Back to the past....riffing on THE PRESERVED
Richard Fiero
rfiero at gmail.com
Sun Jan 24 18:09:40 CST 2010
Mark Kohut wrote:
> . . .
>No, to the inherent vice within the unconscious except as the
>unconscious got perverted sometime in history..
>
>Which of course begs the question of how it got perverted if the
>unconscious is universal....
Are we talking about the little ship of consciousness on the sea of
the unconscious?
Perversion? Well sure, wars, UFO sightings, social darwinism.
alice wellintown wrote:
>23 January 2010, Boston, reprinted in NY Times Op-Ed 24 January 2010
> . . .
>Between God and a Hard Place
>
>
>Terrible catastrophes inevitably encourage appeals to God. We who are,
>at present, unfairly luckier, whether believers or not, might reflect
>on the almost invariably uncharitable history of theodicy, and on the
>reality that in this context no invocation of God beyond a desperate
>appeal for help makes much theological sense. For either God is
>punitive and interventionist (the Robertson view), or as capricious as
>nature and so absent as to be effectively nonexistent (the Obama
>view).
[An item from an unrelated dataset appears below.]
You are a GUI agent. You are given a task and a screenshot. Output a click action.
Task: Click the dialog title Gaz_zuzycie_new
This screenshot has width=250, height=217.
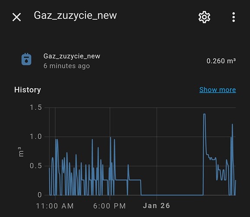[75, 16]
Unfortunately, the Bible, which frequently uses God's power
>over earth and seas as the sign of his majesty and intervening power,
>supports the first view; and the history of humanity's lonely
>suffering decisively suggests the second.
Gee, whatever.
Many of us see God as a projection of the unconscious. Not by the
unconscious, but a conscious projection of the un-whatever.